Et si je suis un soigné : de quelle espèce ? De ceux qui applaudissent aux fenêtres en découvrant la vie des soignants ? De ceux qui plus fragiles sont en ligne de mire du virus ? De ceux qui ont fait une réserve personnelle de masques et de gel, ou qui fracturent les voitures portant un caducée pour s’en procurer ? De ceux qui par leurs comportements révèlent une indifférence crasse envers les soignants, les malades, les mourants ? Ai-je le visage confit de ceux que "ça ne va pas empêcher de sortir", qui "passent juste dire bonjour aux petits-enfants", qui ont fêté "la fin du monde avant le confinement" agglutinés dans les bars, qui sont partis infecter le village de leur maison de campagne, qui se promènent sous le soleil printanier ? C’est bien pratique d’être un soigné et pas un soignant : on peut tomber malade parce qu’"Il ne faut pas avoir peur de vivre !" et alors quelqu’un vous ramasse, prend soin de vous, vous guérit. Jusqu’au jour où votre jambe cassée, on ne sait pas bien où la caser aux urgences, parce qu’une vague de "personnes qui n’ont pas peur de vivre" encombre les couloirs.
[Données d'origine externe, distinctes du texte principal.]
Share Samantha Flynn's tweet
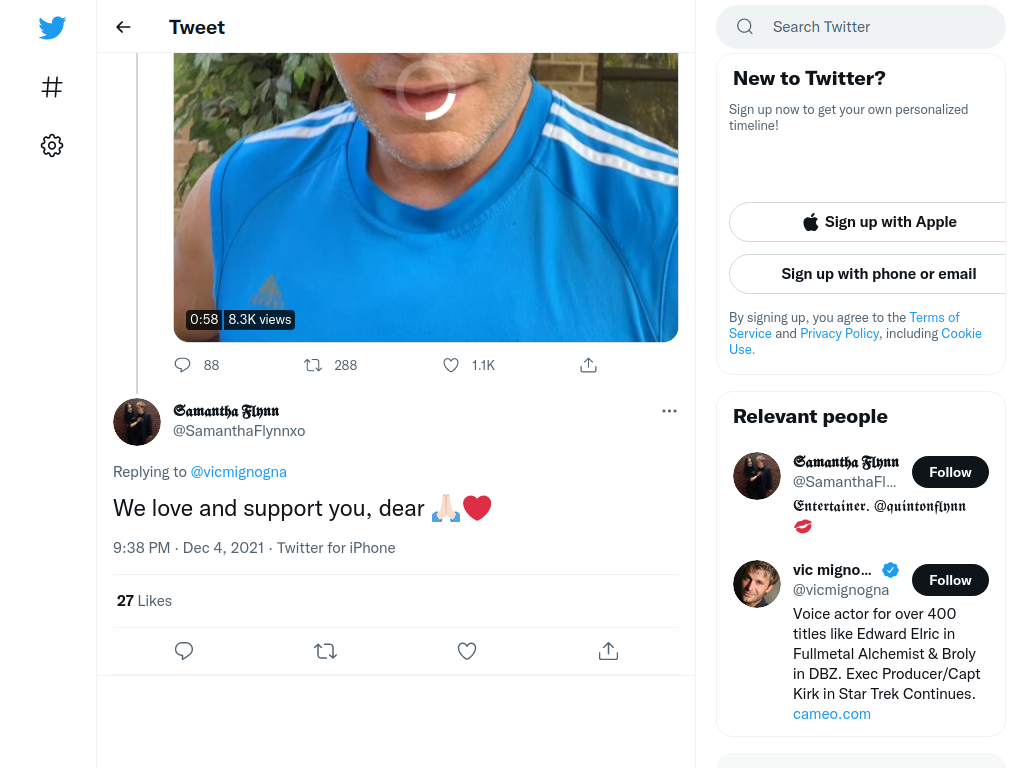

Quel est mon espace vital pendant le confinement ?

Il y a ceux qui ont un jardin, une terrasse, et ceux qui n’en ont pas. Ceux qui sont en ville, en campagne, en cité. Ceux qui ont des mètres carrés pour respirer et ceux qui n’en ont pas. Il y a des logements où Internet ouvre des espaces, et d’autres où Internet n’arrive pas. Il y a ceux qui vivent seuls, trop seuls. Ceux qui vivent en famille, entassés. Ceux qui ont des enfants, un, deux, beaucoup. Qui les élèvent seuls : majoritairement des femmes. Il y a les victimes de violences domestiques, que le confinement ne va pas aider à échapper aux coups. Il y a chacun de nous dans son espace de confinement, reflet des cartes reçues à la naissance, des choix de vie, des accidents de vie, et de l’âge, qui rend veuf. Il y a tant de situations différentes. Et moi, je suis où ? Sans doute pas dans la rue, si je lis ce texte. Pour les SDF, à la santé souvent fragile, le confinement ne veut presque rien dire : on tâtonne pour trouver des solutions logistiques. Sans parler des sans-papiers isolés par la langue.

Deux poids, deux mesures

Elle est belle, la quarantaine, quand on a le luxe de s’entendre penser, quand les seuls mots qui viennent en tête ne sont pas : "argent", "aller bosser" ou "j’étouffe". C’est vrai, le confinement permet à certains une expérience de décélération du monde, souhaitable dans notre monde technophile capitaliste - alors oui, explorons, réapprenons, ralentissons. Mais cette expérience, nous ne la vivons pas ensemble : comme d’habitude, nous sommes aveugles à nos semblables. Prolonger l’expérience, quand ce sera fini ? Oui, mais alors, il faudra repenser les choses sérieusement. Pour que ce ne soient pas toujours les mêmes qui paient les pots cassés, triment, fournissent, fabriquent, livrent, servent, et ne s’en sortent jamais au bout du compte. Si nous ne sommes pas capables de réfléchir sérieusement à cela, il est indécent d’oser dire que cette pandémie est une chance pour nos sociétés. Tout le monde devrait avoir le droit de dire qu’il est bon de prendre enfin le temps d’être chez soi, dans un monde moins pollué où l’on entend les oiseaux chanter.